Si pemuda imut 20an tahun berambut ikal dengan postur sedikit kurus terlihat kaget lagi - buat kesekiankalinya. “Gile! Itu yang dipanggil emang bener gue ya?”
“Ya eya-laaaah,” rekannya mastiin. Tanpa sadar kelingkingnya merogoh salah satu lubang hidungnya yang mendadak gatel.
“Ngupil lagi lu!” cetus pemuda-imut-20an-tahun tadi.
Rekannya buru-buru menghentikan ulah yang nampaknya memang sudah mendarahdaging itu. Rambutnya yang super gondrong sekarang disibak dengan ujung telunjuk. “Eh, lu tau gak? Berapa banyak sih orang yang namanya nyeleneh kayak nama lu? Udah deh, please sekarang elu masuk gih. Jangan sampe panitia nunggu lama-lama. Anggap aja ini kesempatan elu buat nongol di tivi.”
“Norak lu!”
“Atau, anggap aja ini kesempatan buat mejeng untuk …”
“Norak! Norak!”
“Ini tuh kesempatan ketemu vokalis yang elu demenin selama ini. Kalo…”
“Norak, tau! Elu tau kan kalo gue kesini buat nganter elu ikutan audisi. Bukan gue yang ngikut audisi.”
“Elu tuh lugu atau bleguk sih? Masa’ elu nggak ngerti juga?”
Pengeras suara di ruangan yang padat dengan duaratusan peserta audisi Vocalist Idol 2009 beserta tim pengantar masing-masing, bersuara lagi.
“Enam-dua-lima! Peserta nomor urut enam-dua-lima! Kinarya Setiawan!”
“Tuh kan, nama elu dipanggil lagi.”
Eyya atau Kinarya sekarang sadar sepenuhnya. Mendengar namanya disebut lengkap di pengeras suara – berkali-kali malah - otaknya tak perlu berputar lebih keras untuk tiba pada satu kesimpulan. Kesimpulan yang membuat bulu kuduknya berdiri.
“Astaga!” matanya melotot. Tapi Ajab - nama rekannya itu - hanya cengengesan. “J-jadi diem-diem elu ngedaftarin gue di audisi?”
“Yaa begitulah,” cetus Ajab. Super kalem.
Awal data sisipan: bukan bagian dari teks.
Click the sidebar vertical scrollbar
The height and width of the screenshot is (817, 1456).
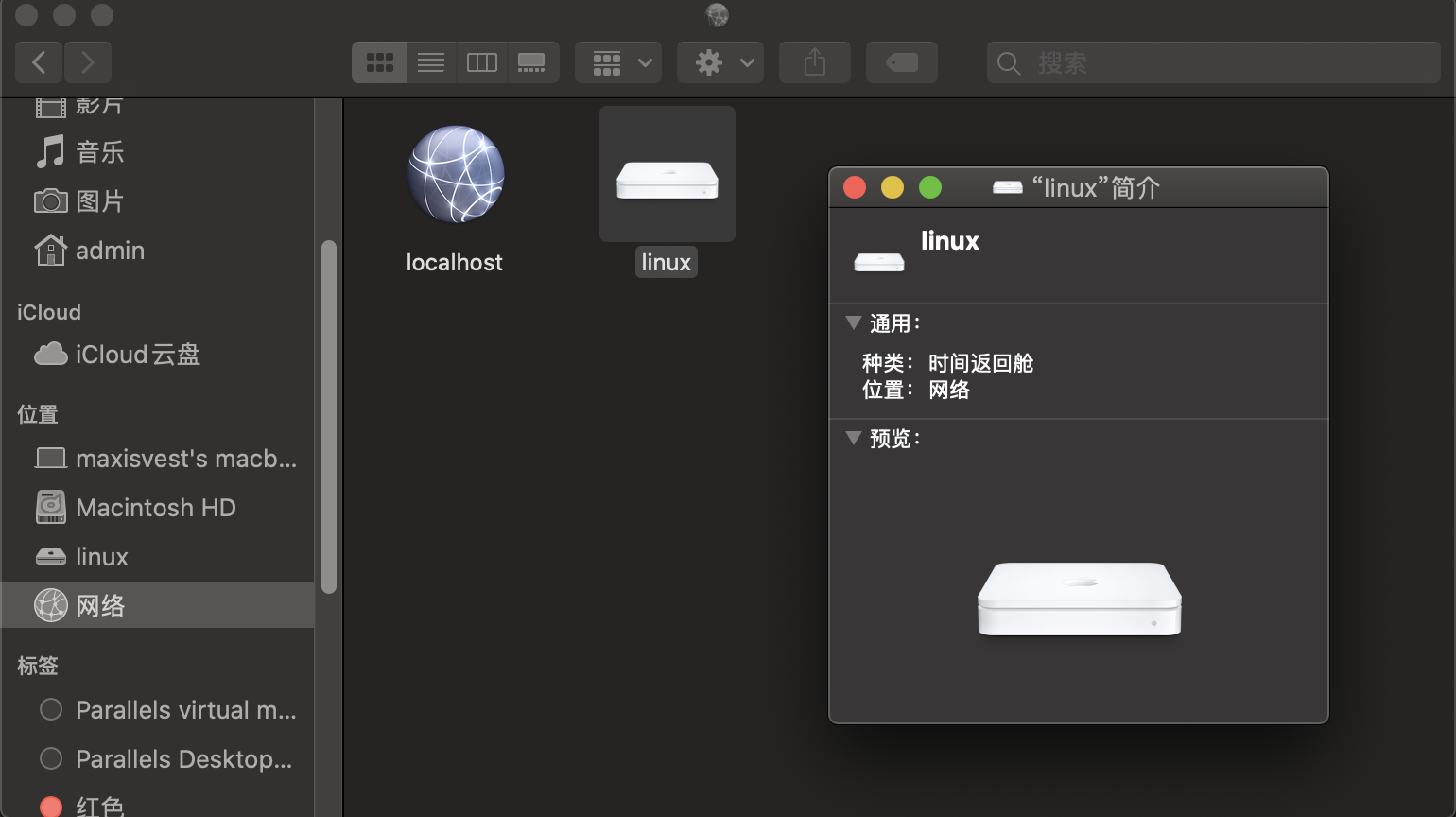click(329, 416)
“Pantesan sehabis audisi elu yang gagal tadi elu masih belum mau pulang. Elu tu bener-bener niat banget gue audisi ya?”
Ajab cengengesan lagi.
“Elu tuh ye. Koq bisa-bisanya ngedaftarin nama gue tanpa gue tau?!”
“Jangan tanya alesannya sekarang deh. Mending elu masuk sono. Jurinya nunggu.”
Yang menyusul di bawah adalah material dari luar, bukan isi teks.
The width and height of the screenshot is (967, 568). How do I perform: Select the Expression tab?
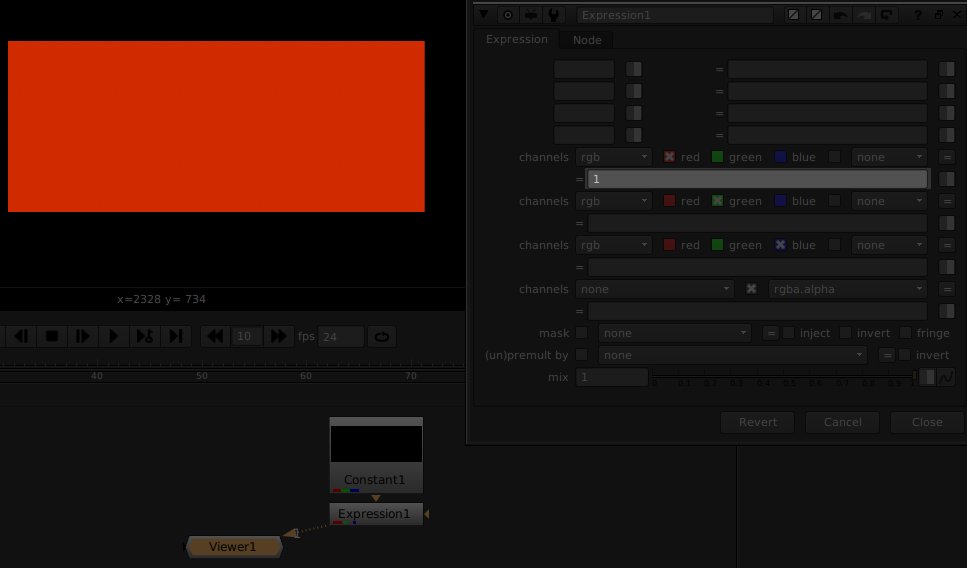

“Enam-dua-lima! Peserta nomor urut enam-dua-lima! Kinarya Kharisma Setiawan!”
“Tuh! Nama elu dipanggil lagi. Ayo cepetan masuk! Ini emang strategi gue, Man. Gue emang niat supaya elo yang audisi. Bukan gue. Udah deh, pliiiiis.”
“Gue nggak siap, tau?!”
Beberapa peserta audisi menoleh waktu Eyya berujar sedikit keras.
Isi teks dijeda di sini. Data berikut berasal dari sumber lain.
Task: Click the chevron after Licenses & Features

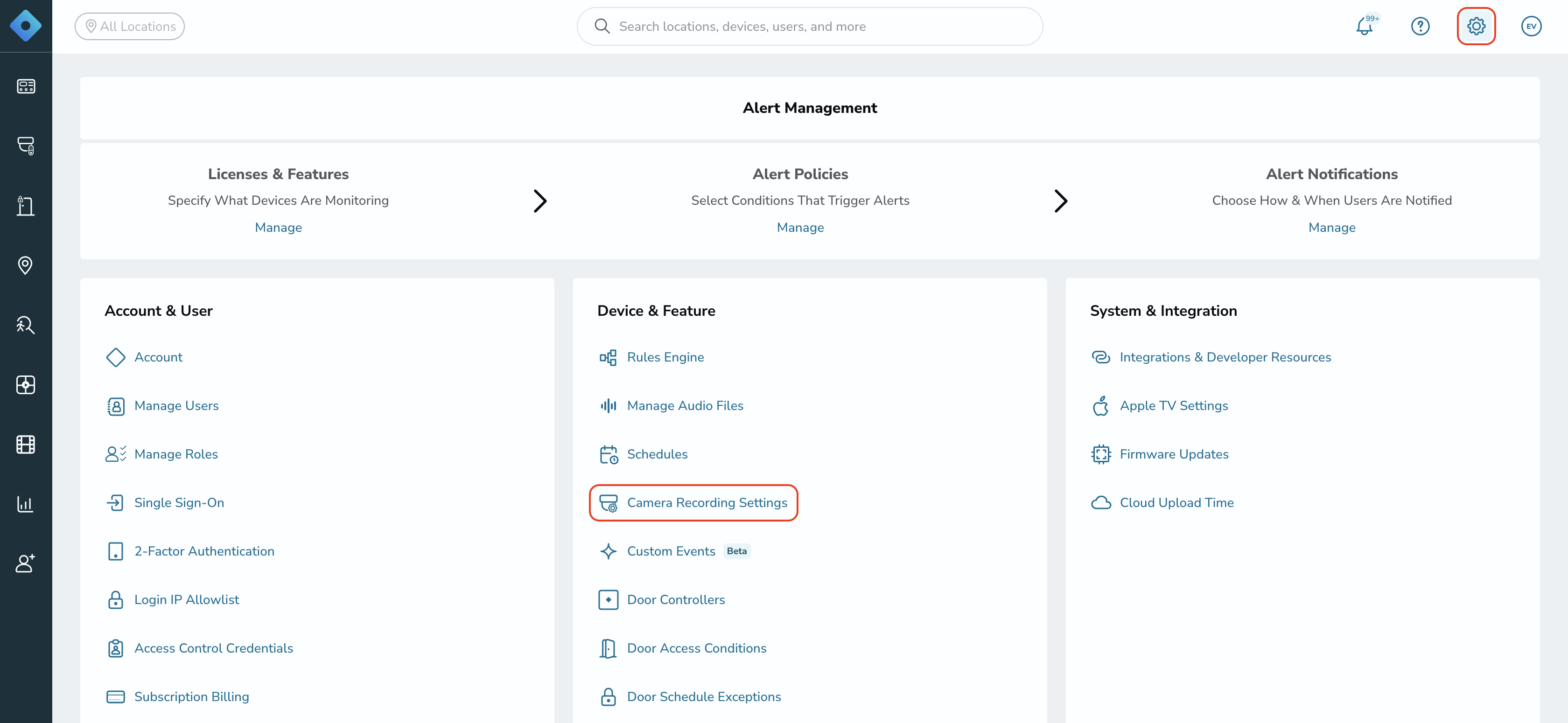Action: coord(540,201)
“Tapi Ben, yang namanya peluang bisa muncul di saat mendadak.”
“Sok tau! Contohnya siapa coba, hayo? Trus, dimana kejadiannya, kapan waktunya dan kronologinya kaya’ apa?”
“Bujubuneng. Waktunya udah kepepet begini masih nyari narasumber segala?”
“Panggilan terakhir. Peserta nomor enam-dua-lima!”
“Gue nggak siap, man.”
“Anjrit…” Ajab sutris – stress maksudnya.
“S-a-t-u!” Suara di pengeras suara mulai ngasih ultimatum.
“Gue gak siap buat hal mendadak kaya’ gini. Suwer!”
Ajab diam. Stok kata-katanya untuk membujuk Ben agar mengikuti kemauannya, mendadak habis dalam sekejap.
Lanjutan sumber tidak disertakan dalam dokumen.